And I can't wait for the flood of lawsuits that comes from that remark.
I'm trying to cram in a lungful of respiratory physiology because thanks to studying for immunology, I got woefully behind in the classes that can actually cause me to decel in favor of focusing attention on that one that can't. D'oh.
Apparently, when one wants to measure diffusion capacity in the lungs, in order to do it using oxygen, you'd have to stick someone's granny on a treadmill at 12,000 feet, when she ostensibly came in complaining of breathing difficulty, so instead you use carbon monoxide. Which is much healthier. It also causes students to quickly try and scribble down as much hardcore college-level math/applied physics as possible.

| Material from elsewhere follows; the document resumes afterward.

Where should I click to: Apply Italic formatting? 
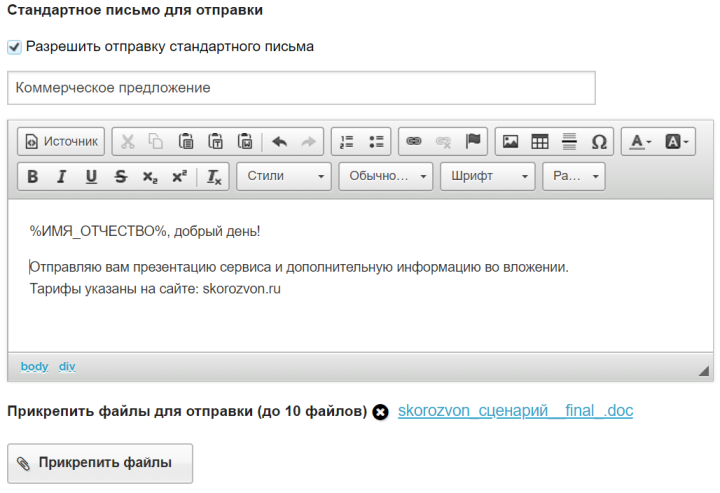pyautogui.click(x=62, y=176)
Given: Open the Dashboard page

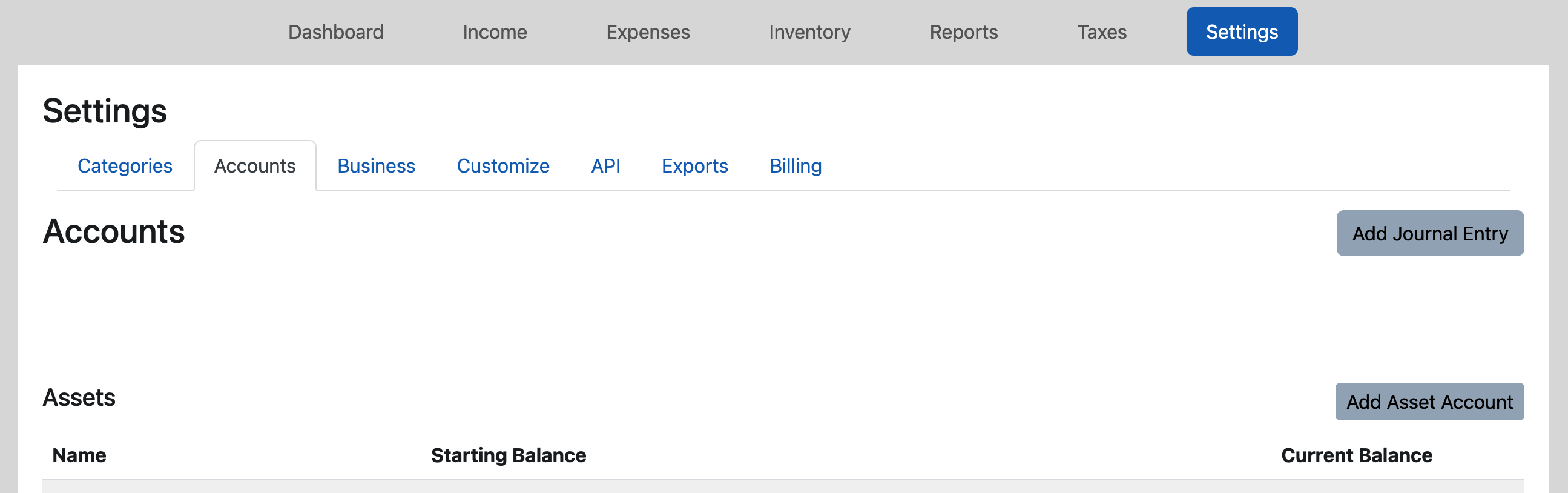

But it all worked out in the end because ha ha, the point of the nineteen pages of differential calculus was to illustrate that measuring diffusion has two different parts, a point I had about 15 minutes before my postcentral gyrus shot itself. Thanks for that.
Musical update: My neighbors with the obnoxious mutt that runs across the ceiling all day while someone with ADHD tosses a golf ball to it are currently listening to "My Immortal" by Evanescence. Sigh. At least it's a song I like.
On a completely unrelated note, the earplugs they sell at the bookstore are really good. Fairly comfortable. Ask me how I know that. Then ask me how I know what musical tastes my neighbors have.